= Applications of cybernetics in economics =

Economics is one domain in which cybernetics has had application and influence.
==In the Soviet Union==

The Great Soviet Encyclopaedia defines Economic cybernetics as a scientific field wherein cybernetic approaches are applied to economics. It facilitates a dialogue between microsystems and macrosystems.

The design of self-regulating control systems for a real-time planned economy was explored by economist Oskar Lange, cyberneticist Viktor Glushkov, and other Soviet cyberneticists during the 1960s. By the time information technology was developed enough to enable feasible economic planning based on computers, the Soviet Union and eastern bloc countries began moving away from planning and eventually collapsed.

==Hayek==

Friedrich Hayek attended the 1960 Symposium on Principles of Self-Organization, organised by Heinz von Foerster.

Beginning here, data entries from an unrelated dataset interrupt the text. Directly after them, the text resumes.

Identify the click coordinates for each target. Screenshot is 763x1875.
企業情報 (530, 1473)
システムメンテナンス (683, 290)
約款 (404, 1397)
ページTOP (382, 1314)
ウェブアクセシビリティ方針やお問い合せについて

Hayek mentions cybernetics as a discipline that could help economists understand the "self-organizing or self-generating systems" called markets. Being "complex phenomena", the best way to examine market functions is by using the feedback mechanism, explained by cybernetic theorists. That way, economists could make "pattern predictions".

Therefore, the market for Hayek is a "communication system", an "efficient mechanism for digesting dispersed information". The economist and a cyberneticist are like gardeners who are "providing the appropriate environment". Hayek's definition of information is idiosyncratic and precedes the information theory used in cybernetics and the natural sciences.

Finally, Hayek also considers Adam Smith's idea of the invisible hand as an anticipation of the operation of the feedback mechanism in cybernetics. In the same book, Law, Legislation and Liberty, Hayek mentions, along with cybernetics, that economists should rely on the scientific findings of Ludwig von Bertalanffy general systems theory, along with information and communication theory and semiotics.

==Towards a New Socialism==
A proposal for a "New Socialism" was outlined by the computer scientists Paul Cockshott and Allin Cottrell in 1995 (Towards a New Socialism), where computers determine and manage the flows and allocation of resources among socially owned enterprises.